Para finalizar, hoje falo também de Deus, só para dizer o seguinte: está mais que provado que não existe. Não existe nenhum Deus, muito menos um Deus bom e omnipresente, e tudo o que está na Torah/Antigo Testamento, no Novo Testamento dos cristãos, e no Alcorão, é tudo treta e várias das passagens são mesmo nojentas (como a celebração do “deus” que comete o genocídio das crianças e bebés inocentes no Egipto ou o “deus” que ajuda os israelitas nas suas guerras de agressão e ocupação.

Os crentes costumam dizer que a “voz do bem” que temos dentro de nós (a consciência) é uma prova da existência de Deus. Mas tudo prova o contrário: os mais religiosos de todos são quem neste momento comete e tolera um GENOCÍDIO, e o tal “deus bondoso” não intervém nem dá sequer um pio.

Portanto, se tenho de criticar o regime russo nalguma coisa, critico-o nisto: por se colar excessivamente ao paleio do cristianismo ortodoxo só para levar avante os planos da fação ultra conservadora no poder (o grupo do Putin e do Dugin e companhia, que são também muito de direita na economia), e pela tolerância que a Rússia (como um todo) mostra em relação aos genocidas israelitas/sionistas.

Neste aspecto, ainda bem que o líder do novo mundo multipolar não se chama Rússia, mas sim China. Fico muito mais descansado e esperançoso.
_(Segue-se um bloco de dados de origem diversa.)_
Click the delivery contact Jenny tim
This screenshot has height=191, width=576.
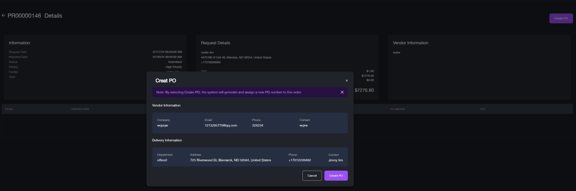[x=335, y=160]
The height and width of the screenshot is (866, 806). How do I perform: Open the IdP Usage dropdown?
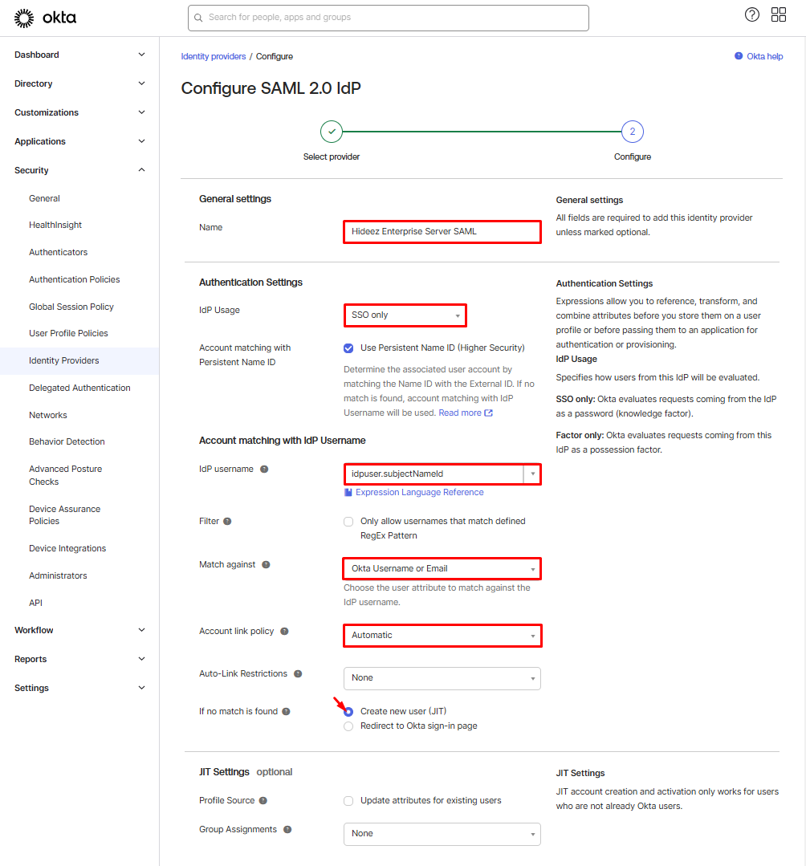tap(405, 315)
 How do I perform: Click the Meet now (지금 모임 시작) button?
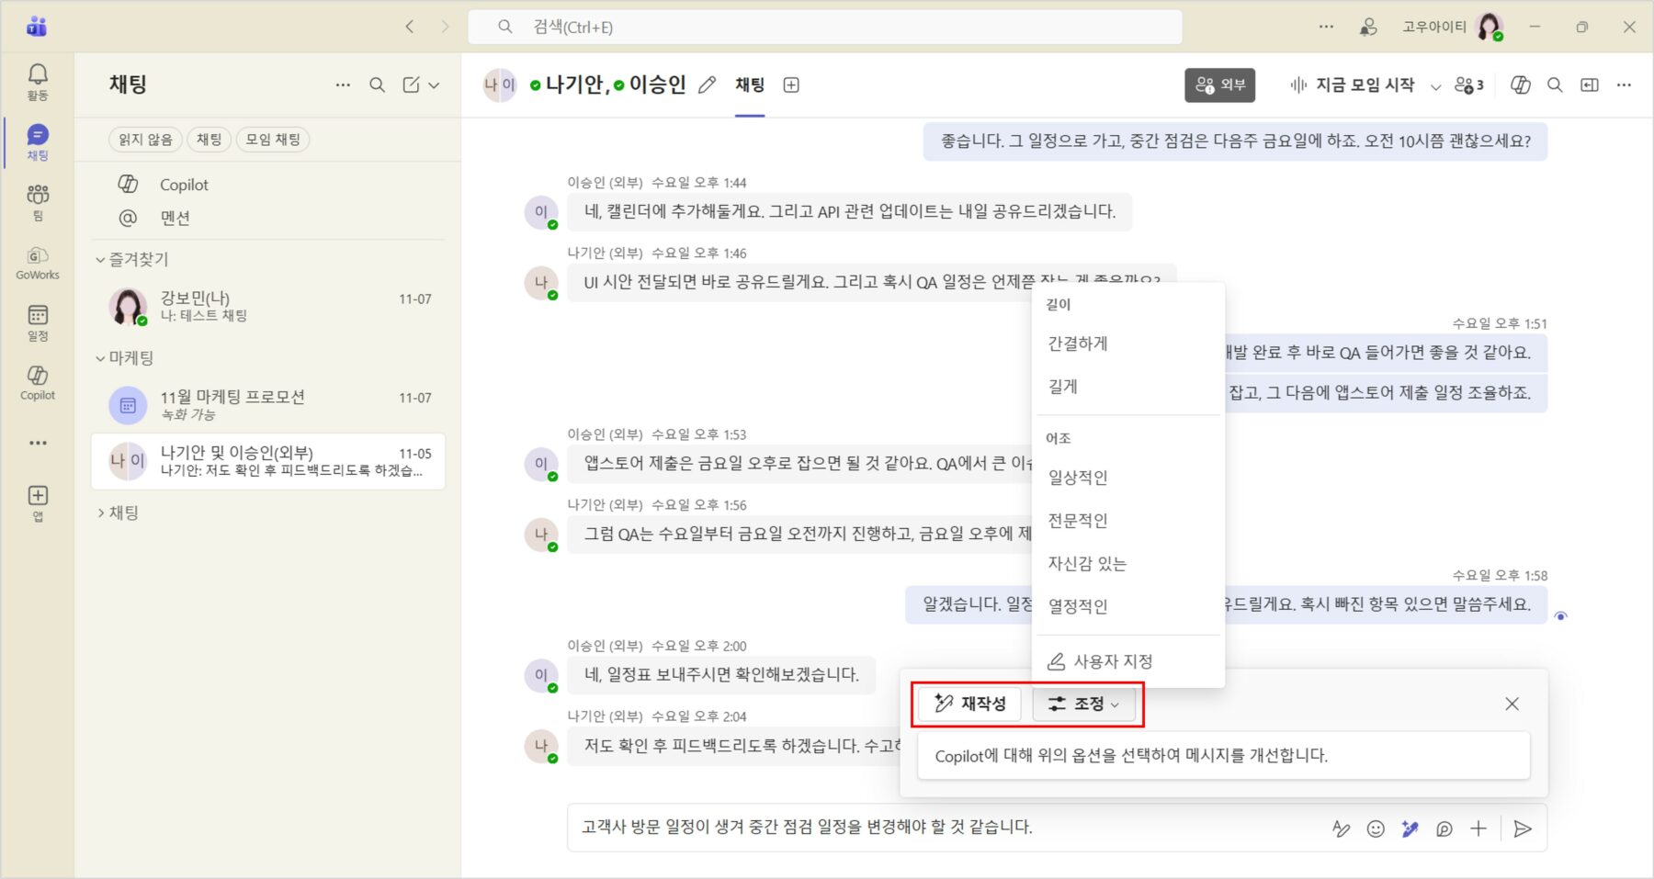[x=1353, y=85]
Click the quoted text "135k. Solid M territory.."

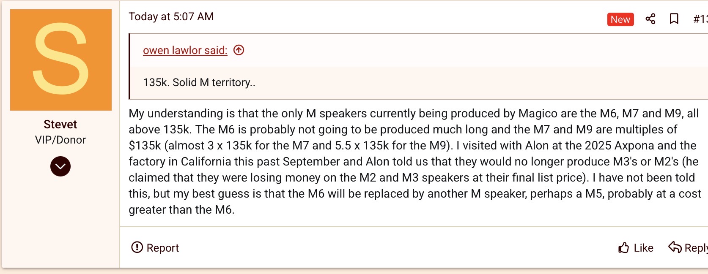[x=199, y=82]
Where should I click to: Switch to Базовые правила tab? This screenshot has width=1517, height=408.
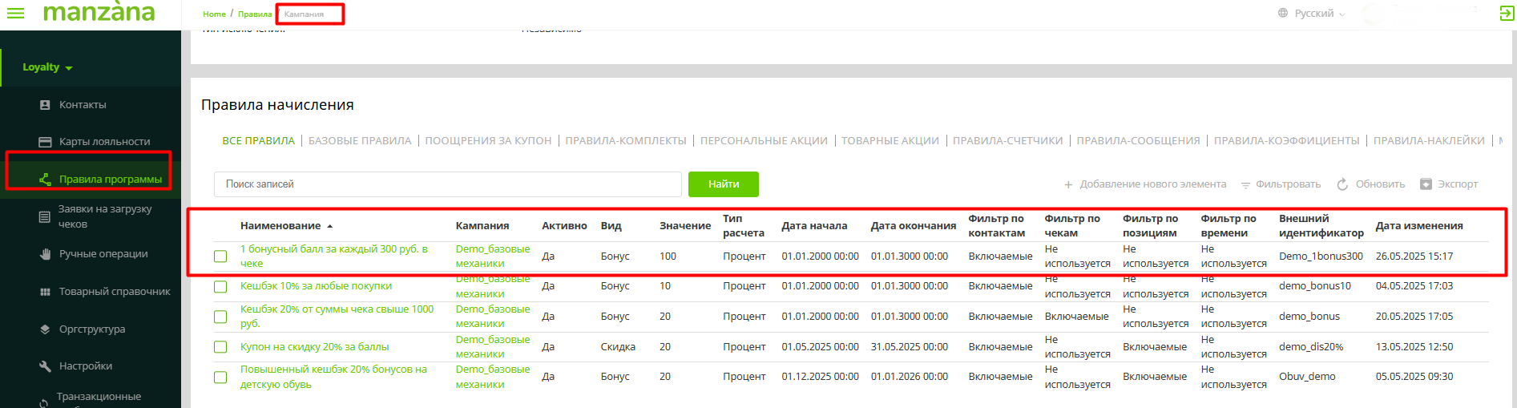click(360, 141)
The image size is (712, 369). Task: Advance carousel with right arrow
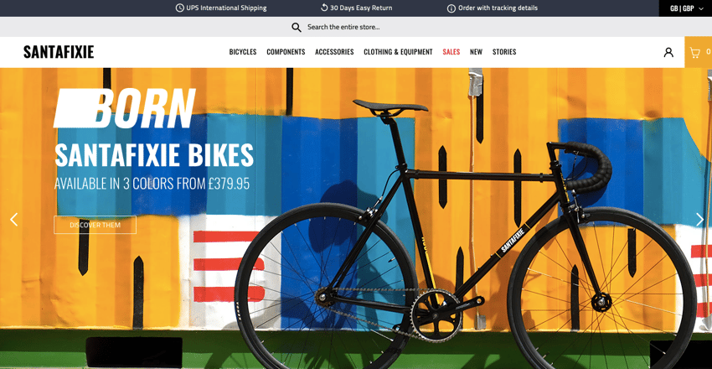point(699,220)
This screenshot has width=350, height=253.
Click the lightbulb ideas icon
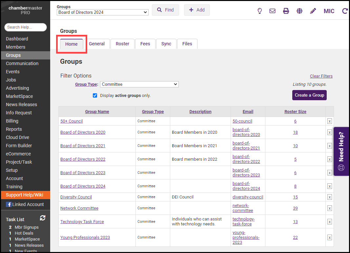click(259, 11)
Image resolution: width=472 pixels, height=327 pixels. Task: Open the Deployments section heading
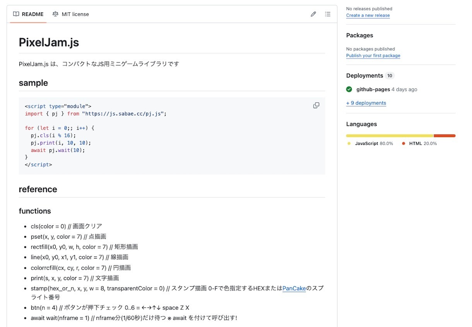(x=364, y=76)
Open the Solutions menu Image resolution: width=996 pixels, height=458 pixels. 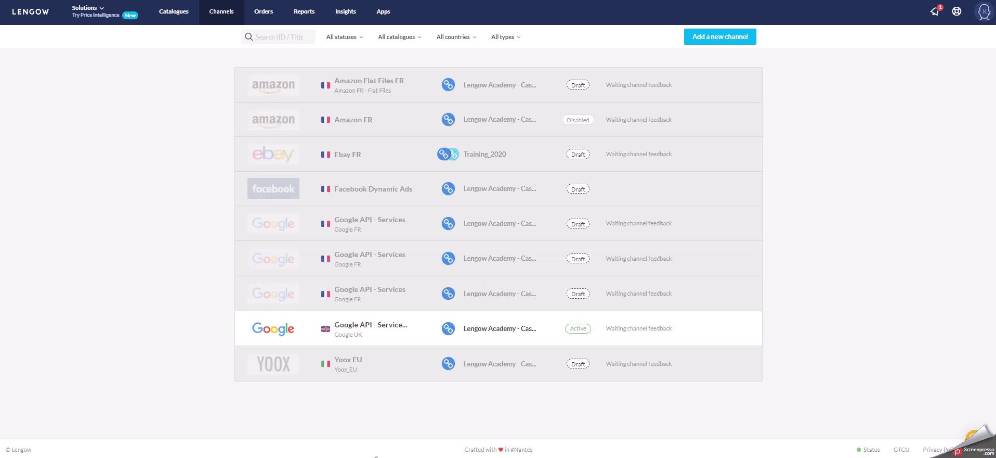coord(88,8)
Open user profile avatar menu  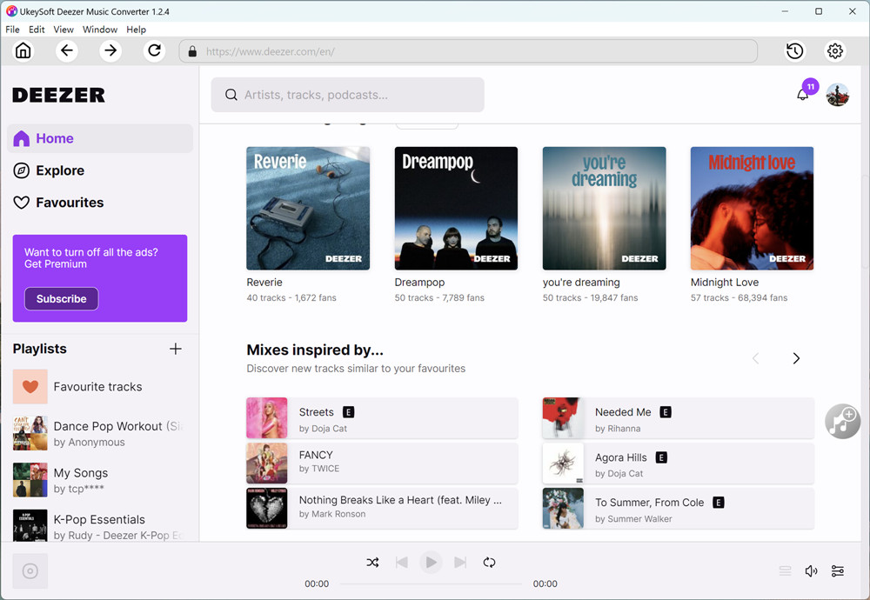click(837, 96)
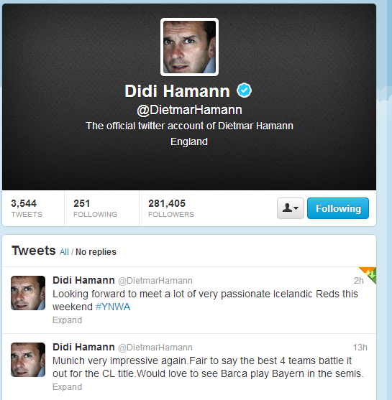Open the 2h timestamp of first tweet
This screenshot has width=392, height=400.
pyautogui.click(x=358, y=281)
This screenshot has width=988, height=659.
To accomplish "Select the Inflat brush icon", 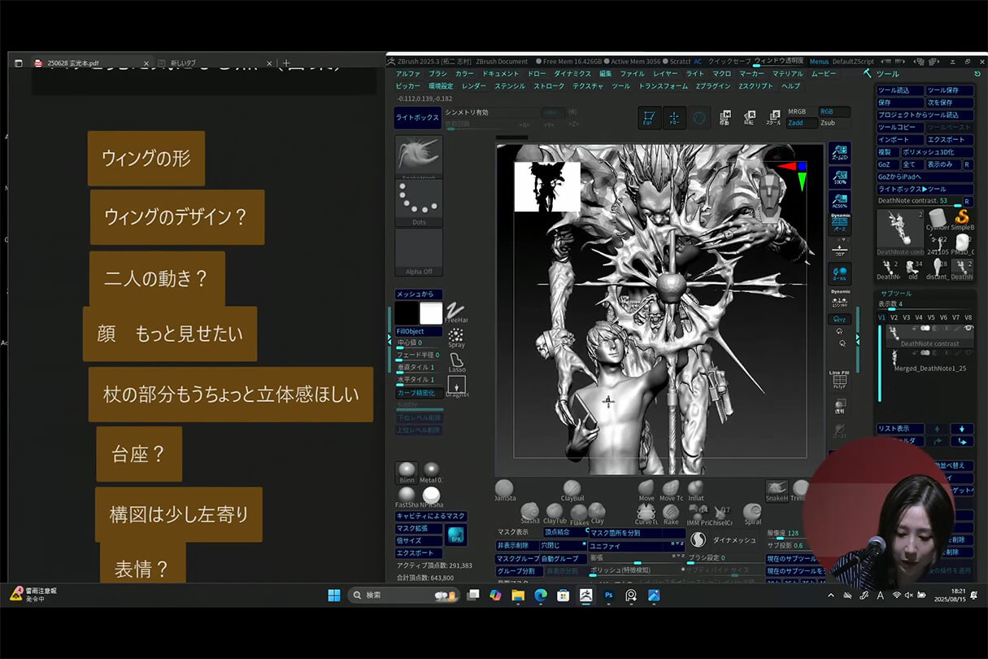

E por falar em China, estão preparados para passar fome quando o Ocidente coletivo aplicar sanções a este país, após o acusar de “começar” a “invasão” da sua própria ilha Formosa, naquela que é a próxima guerra proxy (por procuração) que o império genocida dos EUA se está a preparar para ativar, sacrificando os seus vassalos corruptos em Taiwan, assim que conseguirem estancar a hemorragia de armas e dinheiro para a falhada guerra proxy na Ucrânia? Convém que se preparem!